MPF busca R$ 5 milhões por danos morais pela Revolta da Chibata
O MPF recorre ao TRF-2 para aumentar indenização à União por ofensas à Revolta da Chibata. A quantia proposta é de R$ 5 milhões.

BRASÍLIA – O Ministério Público Federal (MPF) entrou com um recurso no Tribunal Regional Federal da 2ª Região, solicitando que a indenização por dano moral coletivo, imposta à União, seja elevada para R$ 5 milhões. Essa indenização se refere a manifestações depreciativas da Marinha do Brasil contra João Cândido Felisberto e os demais participantes da Revolta da Chibata, que aconteceu em novembro de 1910.
A ação civil pública original resultou em uma condenação da União ao pagamento de R$ 200 mil e à obrigação de não utilizar termos que menosprezem os revoltosos. O MPF argumenta que o valor estabelecido é incompatível com a gravidade da conduta e com o histórico de perseguição estatal, evidenciado em declarações do então comandante da Marinha, almirante Marcos Sampaio Olsen, durante uma audiência pública na Câmara dos Deputados em 2024.

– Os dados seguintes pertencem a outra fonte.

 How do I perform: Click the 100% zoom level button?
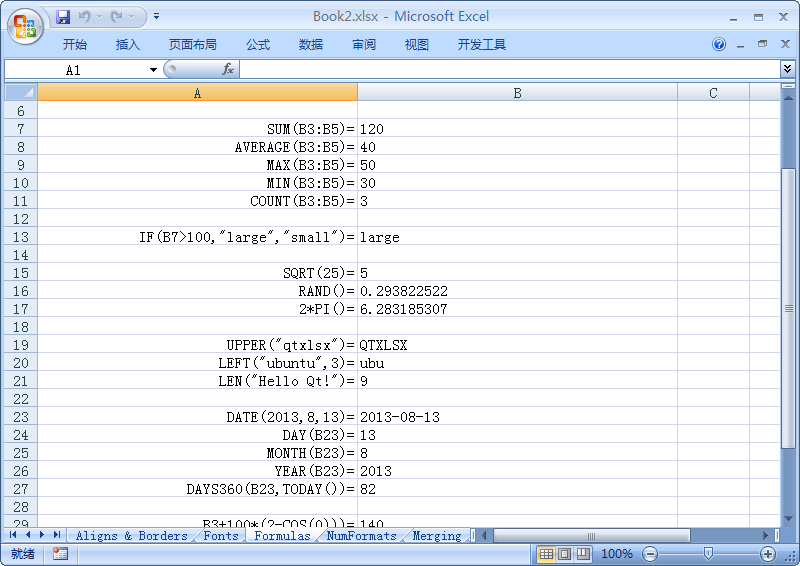click(x=617, y=554)
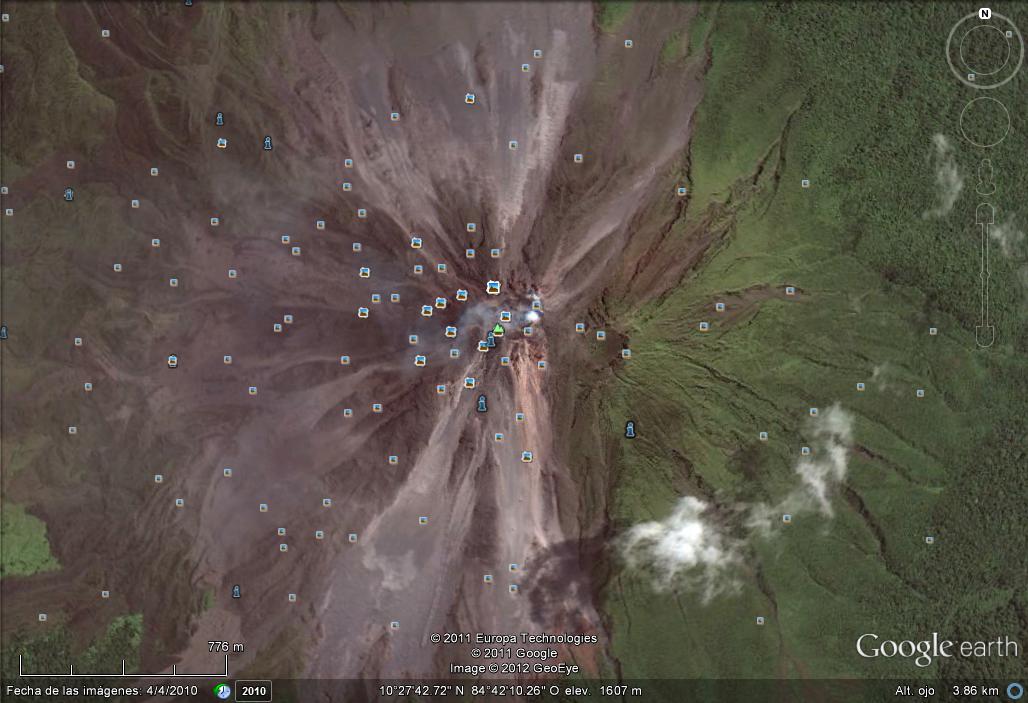Click the Move joystick circle
The height and width of the screenshot is (703, 1028).
point(985,122)
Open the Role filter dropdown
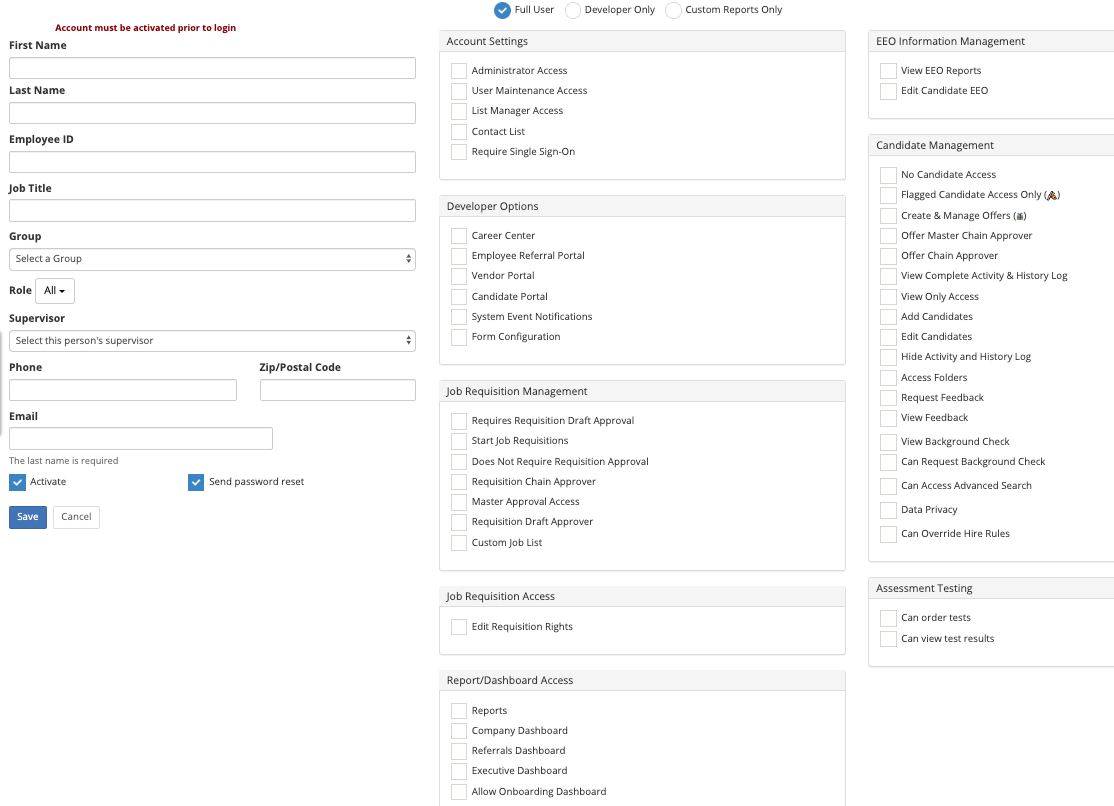Screen dimensions: 1114x806 point(54,290)
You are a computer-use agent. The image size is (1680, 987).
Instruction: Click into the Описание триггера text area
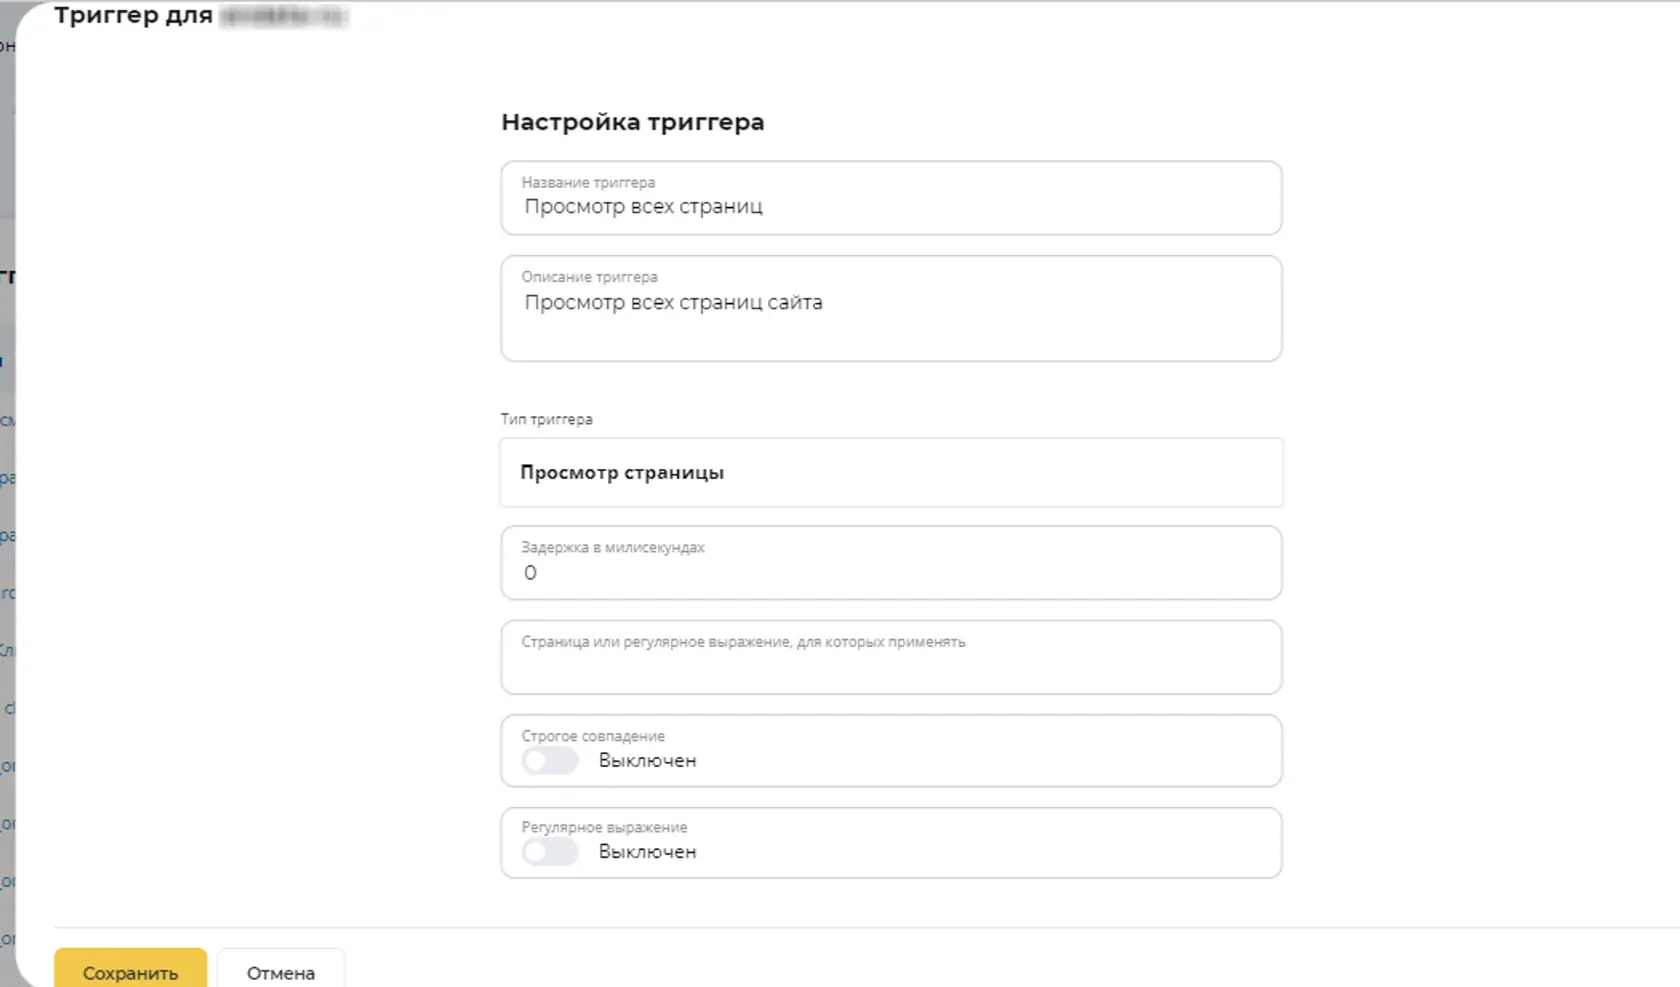[x=891, y=308]
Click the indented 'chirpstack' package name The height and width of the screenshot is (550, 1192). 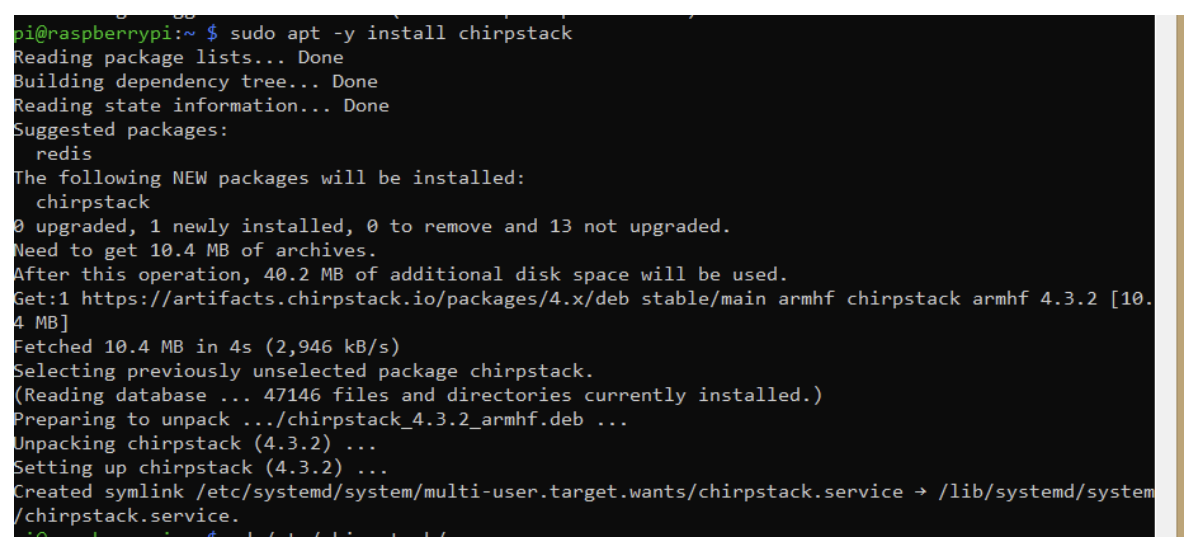[x=93, y=202]
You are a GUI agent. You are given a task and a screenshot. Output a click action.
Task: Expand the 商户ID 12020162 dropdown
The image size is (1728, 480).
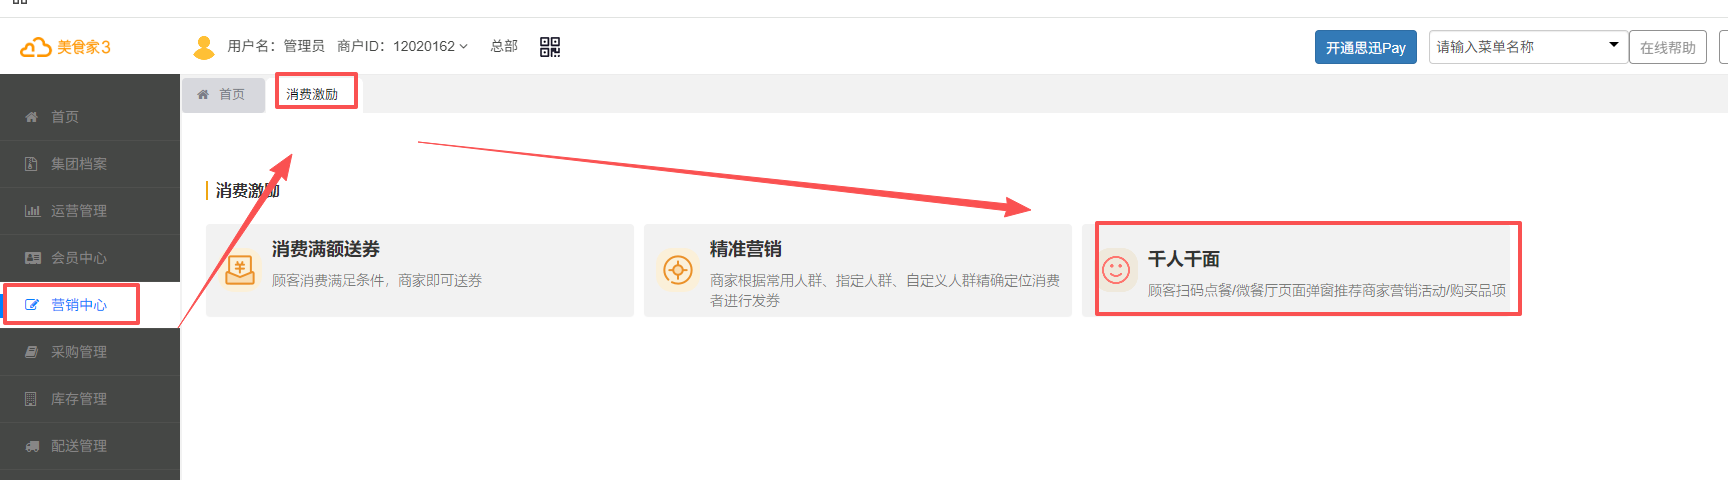pyautogui.click(x=463, y=47)
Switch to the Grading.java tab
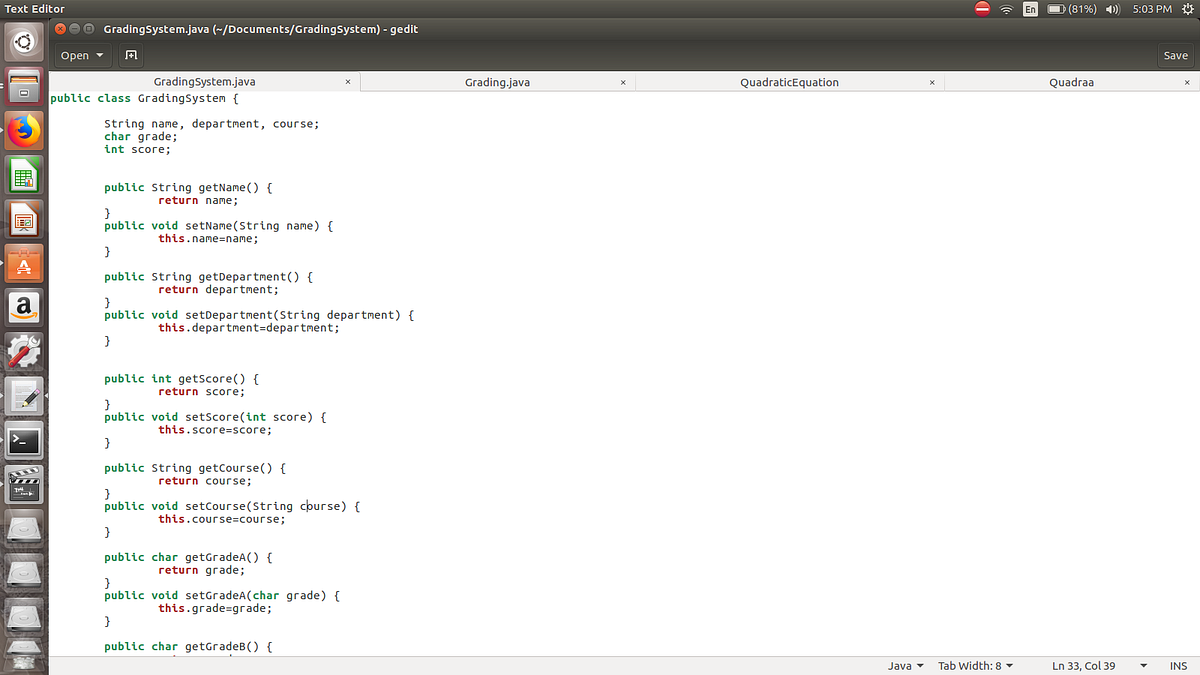Image resolution: width=1200 pixels, height=675 pixels. [497, 82]
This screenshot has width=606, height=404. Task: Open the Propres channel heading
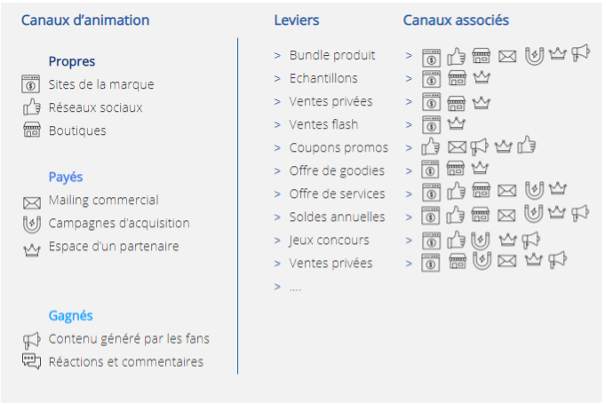coord(72,61)
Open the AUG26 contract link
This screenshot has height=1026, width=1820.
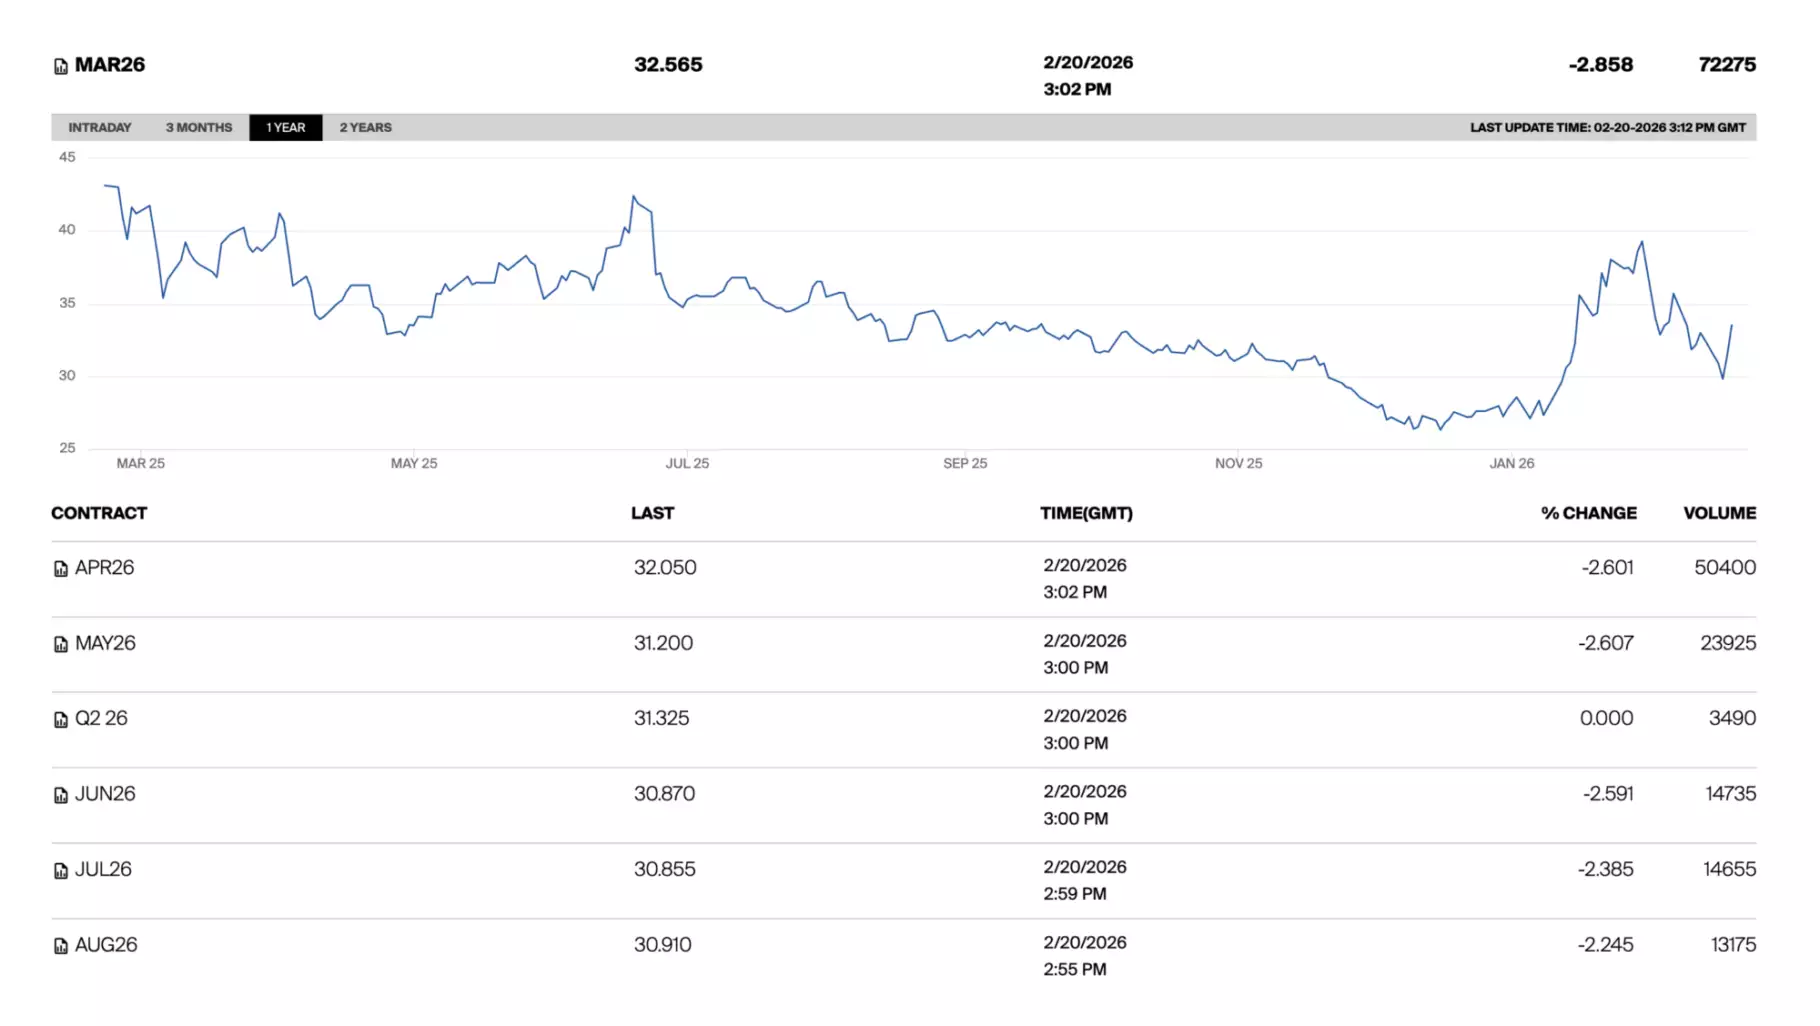(107, 945)
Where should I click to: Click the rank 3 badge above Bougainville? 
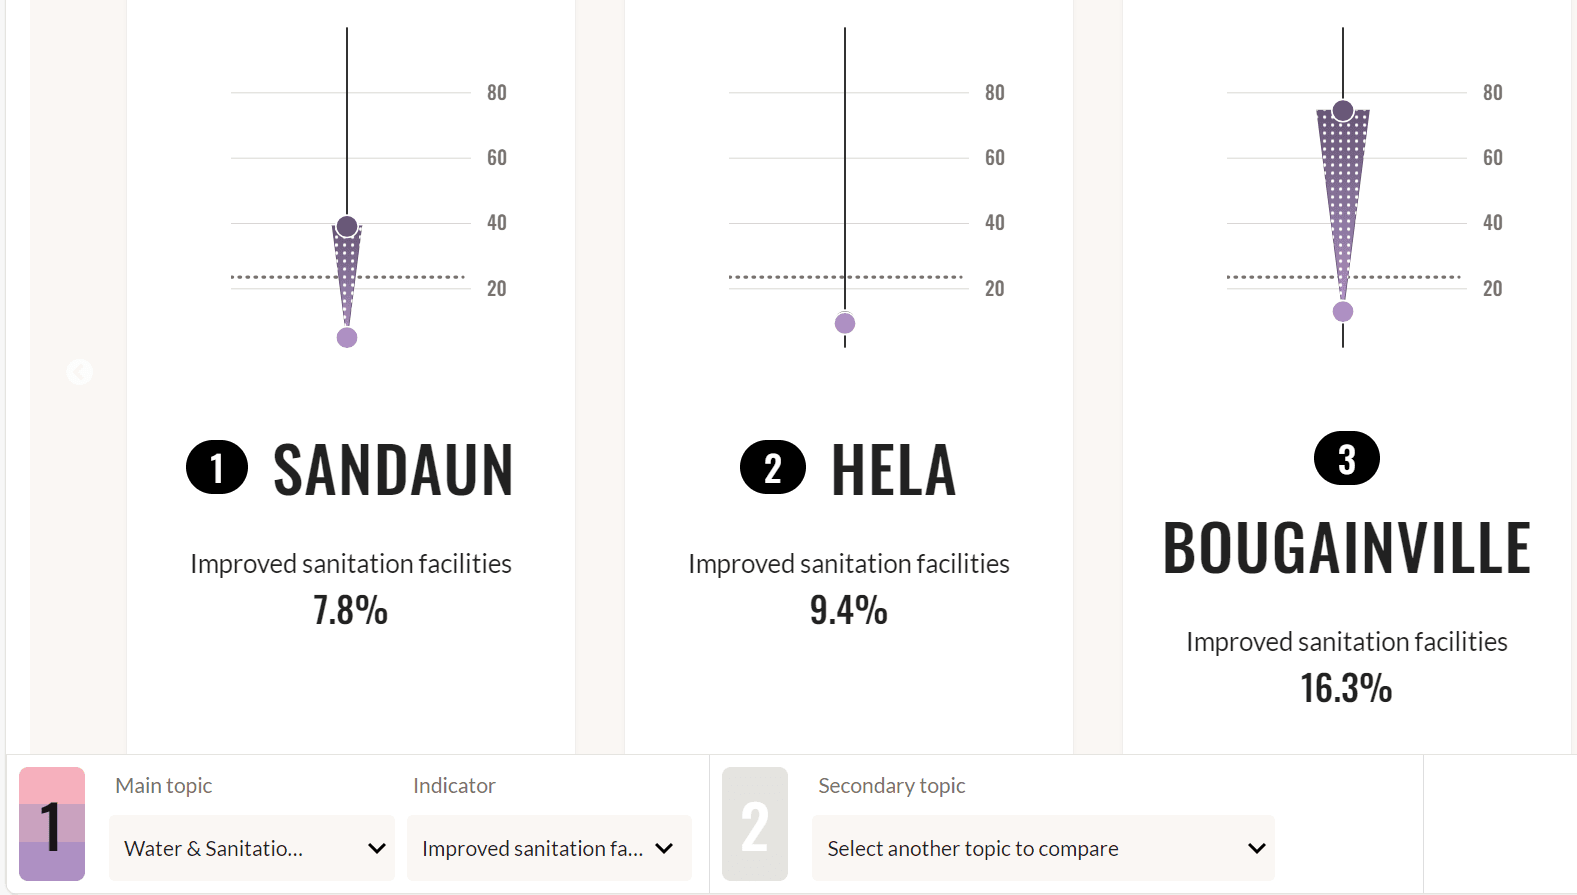coord(1346,458)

No recurso, o MPF pede que o valor de R$ 5 milhões seja aplicado exclusivamente em projetos e ações que valorizem, preservem e difundam a memória de João Cândido e dos eventos históricos relacionados à Revolta da Chibata. O comandante da Força, ao discutir um projeto de lei que visa a inclusão do líder da revolta no Livro de Heróis e Heroínas da Pátria, descreveu o episódio como uma “deplorável página da história nacional” e referiu-se aos marinheiros como “abjetos”.
Antes de buscar resolução judicial, o MPF havia tentado encaminhar uma recomendação à Marinha, que não foi aceita. O recurso assinado pelo procurador regional adjunto dos Direitos do Cidadão, Julio Araujo, destaca que o ataque realizado em 2024 não é um fato isolado, mas parte de um calvário de perseguição institucional que perdura há mais de um século, afetando até mesmo a memória de João Cândido após sua morte em 1969.
João Cândido, conhecido como o “Almirante negro”, liderou uma revolta de marinheiros de baixa patente, majoritariamente homens pretos e pardos, em protesto contra os castigos físicos, incluindo o uso da chibata, que continuavam a ser aplicados pela Marinha após a abolição da escravatura no Brasil. O MPF também ressalta o descumprimento histórico de compromissos do Estado, como a anistia concedida pelo Decreto nº 2.280/1910, que foi rapidamente desvirtuada pelo Decreto nº 8.400/1910, resultando em novas prisões e deportações.